Stored items
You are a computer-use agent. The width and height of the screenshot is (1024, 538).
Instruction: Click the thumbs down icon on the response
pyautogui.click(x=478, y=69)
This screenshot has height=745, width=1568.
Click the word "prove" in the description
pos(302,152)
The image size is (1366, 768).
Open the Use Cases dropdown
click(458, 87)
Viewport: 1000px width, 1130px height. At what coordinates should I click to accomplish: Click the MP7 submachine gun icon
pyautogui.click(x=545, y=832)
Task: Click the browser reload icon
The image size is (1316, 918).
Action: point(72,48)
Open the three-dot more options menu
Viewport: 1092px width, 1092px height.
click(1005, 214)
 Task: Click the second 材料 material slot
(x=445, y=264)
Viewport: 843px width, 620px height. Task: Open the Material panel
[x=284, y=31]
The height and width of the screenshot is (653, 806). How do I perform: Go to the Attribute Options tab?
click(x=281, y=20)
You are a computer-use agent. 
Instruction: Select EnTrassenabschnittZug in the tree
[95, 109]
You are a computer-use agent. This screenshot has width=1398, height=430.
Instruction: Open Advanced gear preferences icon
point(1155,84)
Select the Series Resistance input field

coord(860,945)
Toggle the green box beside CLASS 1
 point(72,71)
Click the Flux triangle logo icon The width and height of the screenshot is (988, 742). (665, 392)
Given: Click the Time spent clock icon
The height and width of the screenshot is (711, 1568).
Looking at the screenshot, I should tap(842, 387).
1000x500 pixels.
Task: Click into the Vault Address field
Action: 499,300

* Work item
Copy out every line in the records where the word "agent" is found.

* Response box
You are a computer-use agent. The width and height of the screenshot is (1024, 538).
You are a computer-use agent. 
You are a computer-use agent. This screenshot has width=1398, height=430.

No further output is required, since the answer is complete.